Web Scraping (Part 1)

Scraping viewership is one area of web scraping, but perhaps you might be interested in doing sentiment analysis on content.

So we want to extract the contents of the web pages rather than number of times someone viewed the web page.

Scrape content (Wiki)

We will be using the RCurl and XML package to help us with the scraping.

Let’s use the Eurovision_Song_Contest as an example.

The XML package has plenty functions that can allow us to scrape the data.

Usually we are extracting information based on the tags of the web pages.

##### scraping CONTENT OFF WEBSITES ######
require(RCurl)
require(XML)
# XPath is a language for querying XML 
# //Select anywhere in the document
# /Select from root
# @select attributes. Used in [] brackets

#### Wikipedia Example ####
url <- "https://en.wikipedia.org/wiki/Eurovision_Song_Contest"
txt = getURL(url) # get the URL html code

# parsing html code into readable format
PARSED <- htmlParse(txt)

# Parsing code using tags
xpathSApply(PARSED, "//h1")

# strops code and return content of the tag
xpathSApply(PARSED, "//h1", xmlValue) # h1 tag
xpathSApply(PARSED, "//h3", xmlValue) # h3 tag
xpathSApply(PARSED, "//a[@href]") # a tag with href attribute


# Go to url 
# Highlight references
# right click, inspect element
# Search for tags
xpathSApply(PARSED, "//span[@class='reference-text']",xmlValue) # parse notes and citations
xpathSApply(PARSED, "//cite[@class='citation news']",xmlValue) # parse citation news
xpathSApply(PARSED, "//span[@class='mw-headline']",xmlValue) # parse headlines
xpathSApply(PARSED, "//p",xmlValue) # parsing contents in p tag
xpathSApply(PARSED, "//cite[@class='citation news']/a/@href") # parse links under citation. xmlValue not needed. 
xpathSApply(PARSED, "//p/a/@href") # parse href links under all p tags
xpathSApply(PARSED, "//p/a/@*") # parse all atributes under all p tags

# Partial matches - subtle variations within or between pages. 
xpathSApply(PARSED, "//cite[starts-with(@class, 'citation news')]",xmlValue) # parse citataion news that starts with..
xpathSApply(PARSED, "//cite[contains(@class, 'citation news')]",xmlValue) # parse citataion news that contains.

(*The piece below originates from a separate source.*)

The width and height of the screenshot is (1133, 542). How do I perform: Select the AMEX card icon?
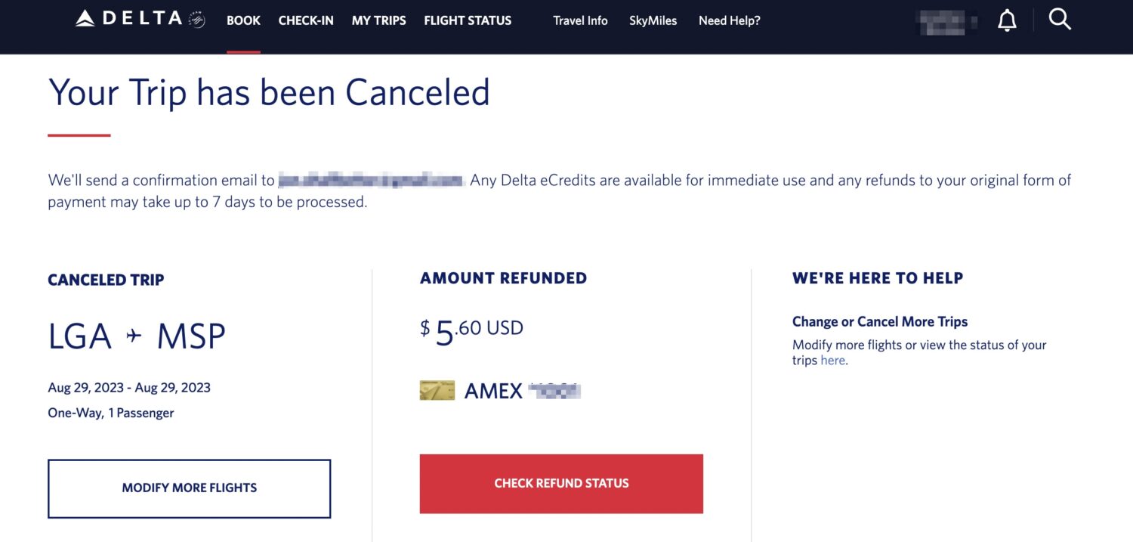436,390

# Parsing tree like structure
parsed<-   htmlTreeParse(txt, asText = TRUE)

Scrape content (BBC)

When you know the structure of the data.

All you need to do is to find the correct function to scrape.

##### BBC Example ####
url <- "https://www.bbc.co.uk/news/uk-england-london-46387998"
url <- "https://www.bbc.co.uk/news/education-46382919"
txt = getURL(url) # get the URL html code

# parsing html code into readable format
PARSED <- htmlParse(txt)
xpathSApply(PARSED, "//h1", xmlValue) # h1 tag
xpathSApply(PARSED, "//p", xmlValue) # p tag
xpathSApply(PARSED, "//p[@class='story-body__introduction']", xmlValue) # p tag body
xpathSApply(PARSED, "//div[@class='date date--v2']",xmlValue) # date, only the first is enough
xpathSApply(PARSED, "//meta[@name='OriginalPublicationDate']/@content") # sometimes there is meta data. 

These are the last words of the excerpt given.